§ Set of tasks:
a - Answer these questions about the psychiatrist's post, one answer a line:
(i) What kind of conversation is scheduled with the parents after a patient arrives?
(ii) How old was Jason when he was sent to bed?
(iii) Whom did the patient speak with the next day?
b - Reproduce the part of the psychiatrist's post starting with "It reminded me" and going on through "a 6-year-old body.".

§ Text excerpt:
<<<<

April 23, 2014
Posted in: You & Your Family
As a psychiatrist, I am always interested in how my adolescent and teen patients say goodbye to their parents after being admitted into our residential programs. Subsequent to their arrival, we will schedule a speakerphone conversation with their parent(s); some kids readily say “I love you” as they say their goodbyes, and others don’t.
It’s the same with parents. After we hang up the phone, I typically ask my patients what it was like to hear or not hear “I love you,” as well as their reasoning for why or why not to say it back. Some families just don’t say it—especially in reserved New England—but I have to assume that on some deep level, of course we know that a parent loves a child, and vice versa. Most of my patients know this, even if it is not said at home. And, parents also “know” on some level. But, there can still be doubt when the words themselves are not forthcoming. And, if the absence is too long, when the words are spoken, they can feel so foreign as to breed suspicion and mistrust before acceptance.
Recently, a patient told his parents that he hated them. They were shocked and dismayed, retreating into an abyss of true sadness and loss. My patient was truly astonished at their reaction, but could find no way to repair the wound he had seen in his parents eyes, the lilt of their voices, the shift of their bodies as they communicated clearly how hurt they were at his words.
It reminded me of a time when my son Jason was 6 years old. He had been unjustly sent to bed, snared in a miscommunication between his mother and myself. (See how easily innocent people can be hurt by a miscommunication between others!) He was furious, rageful; his play time had been summarily and unceremoniously curtailed. The envy he felt about the power over him was captured in the protests of a 6-year-old body.
The next morning, I apologized to Jason at breakfast. He had every right to be angry, as his mom and I had made a mistake. We had not understood each other, and he, consequently, had been caught in the middle and sent to bed. We made it up to him by letting him choose a night when he could get that time back and have a later bedtime.
That night, as we always did, Jason and I snuggled before bed. “You were really mad at me last night,” I said. “Are you still mad at me?”
My 6-year-old buy, nestled in my arms, looked up at the ceiling. “Dad,” he said, “I’ve stopped hating you, but I never stopped loving you.”
I later shared this idea with my patient who had told his parents he hated them. With amazement, he recognized that we can feel more than one thing for a person at a time—that it’s normal to sometimes get so angry that you feel a temporary sense of hatred and disgust. However, that underlying feeling of love beneath it all is never erased.
The next day, my patient told me that he had spoken with his mom. They spoke about his feelings of anger and hatred; but also about the fact that beneath it all, he had never stopped loving her. He hadn’t really realized it, but it was true. And now that he had remembered and unmasked that love, he felt enormous remorse that he had hurt her so. He told me his mother had cried.

>>>>

§ Record excerpts:
<<<<

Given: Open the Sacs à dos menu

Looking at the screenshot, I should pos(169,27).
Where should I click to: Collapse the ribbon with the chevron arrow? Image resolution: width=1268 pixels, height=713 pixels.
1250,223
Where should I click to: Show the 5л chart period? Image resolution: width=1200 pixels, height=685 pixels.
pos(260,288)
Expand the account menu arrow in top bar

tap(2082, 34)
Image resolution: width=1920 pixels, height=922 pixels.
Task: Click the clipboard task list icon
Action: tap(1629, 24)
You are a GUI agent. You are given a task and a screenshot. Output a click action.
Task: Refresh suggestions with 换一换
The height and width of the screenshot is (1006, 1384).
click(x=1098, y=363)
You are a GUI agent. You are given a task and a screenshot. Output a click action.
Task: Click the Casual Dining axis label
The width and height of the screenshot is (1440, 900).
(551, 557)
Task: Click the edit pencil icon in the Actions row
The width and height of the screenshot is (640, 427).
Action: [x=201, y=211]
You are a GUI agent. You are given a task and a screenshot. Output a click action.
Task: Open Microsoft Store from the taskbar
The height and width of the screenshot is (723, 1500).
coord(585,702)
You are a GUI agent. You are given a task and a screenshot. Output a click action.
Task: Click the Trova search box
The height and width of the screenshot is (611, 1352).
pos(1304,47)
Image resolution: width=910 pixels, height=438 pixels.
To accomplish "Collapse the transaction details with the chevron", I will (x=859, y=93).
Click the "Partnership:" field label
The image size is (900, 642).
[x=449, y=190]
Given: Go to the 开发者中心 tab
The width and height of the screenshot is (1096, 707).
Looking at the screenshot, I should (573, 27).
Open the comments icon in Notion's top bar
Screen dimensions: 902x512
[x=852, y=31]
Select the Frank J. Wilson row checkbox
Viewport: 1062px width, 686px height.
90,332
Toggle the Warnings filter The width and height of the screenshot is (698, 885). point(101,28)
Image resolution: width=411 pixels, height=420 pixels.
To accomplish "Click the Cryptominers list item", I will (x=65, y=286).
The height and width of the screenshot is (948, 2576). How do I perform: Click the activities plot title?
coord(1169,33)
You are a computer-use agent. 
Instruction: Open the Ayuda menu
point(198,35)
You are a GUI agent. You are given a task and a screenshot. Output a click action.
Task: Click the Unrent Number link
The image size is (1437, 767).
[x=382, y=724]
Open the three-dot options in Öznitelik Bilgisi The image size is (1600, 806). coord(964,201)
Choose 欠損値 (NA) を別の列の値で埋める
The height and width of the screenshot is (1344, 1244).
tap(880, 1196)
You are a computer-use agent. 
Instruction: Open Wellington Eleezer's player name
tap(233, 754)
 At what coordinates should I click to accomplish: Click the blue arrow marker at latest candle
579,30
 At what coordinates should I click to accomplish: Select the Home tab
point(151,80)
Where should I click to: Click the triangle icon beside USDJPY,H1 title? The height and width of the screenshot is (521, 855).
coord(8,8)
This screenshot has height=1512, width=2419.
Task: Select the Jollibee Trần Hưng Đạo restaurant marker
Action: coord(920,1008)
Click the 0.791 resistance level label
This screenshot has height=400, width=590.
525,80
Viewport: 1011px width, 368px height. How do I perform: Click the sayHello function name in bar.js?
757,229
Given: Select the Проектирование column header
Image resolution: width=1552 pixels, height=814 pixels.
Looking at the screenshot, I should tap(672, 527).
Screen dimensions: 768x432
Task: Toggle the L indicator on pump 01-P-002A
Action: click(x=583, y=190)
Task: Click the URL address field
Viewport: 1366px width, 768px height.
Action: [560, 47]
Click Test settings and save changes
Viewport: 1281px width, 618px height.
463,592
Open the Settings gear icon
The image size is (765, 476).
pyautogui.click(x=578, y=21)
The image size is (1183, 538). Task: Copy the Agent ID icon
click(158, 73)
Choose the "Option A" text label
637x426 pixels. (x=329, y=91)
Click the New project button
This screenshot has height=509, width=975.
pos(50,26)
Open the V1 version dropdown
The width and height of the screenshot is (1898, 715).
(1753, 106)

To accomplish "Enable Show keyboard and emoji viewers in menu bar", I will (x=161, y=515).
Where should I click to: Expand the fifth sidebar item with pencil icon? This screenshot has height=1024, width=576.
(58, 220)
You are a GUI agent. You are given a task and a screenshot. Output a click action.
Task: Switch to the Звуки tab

>>>>

§ Expected outputs:
a -
(i) A speakerphone conversation
(ii) 6 years old
(iii) His mom

b -
It reminded me of a time when my son Jason was 6 years old. He had been unjustly sent to bed, snared in a miscommunication between his mother and myself. (See how easily innocent people can be hurt by a miscommunication between others!) He was furious, rageful; his play time had been summarily and unceremoniously curtailed. The envy he felt about the power over him was captured in the protests of a 6-year-old body.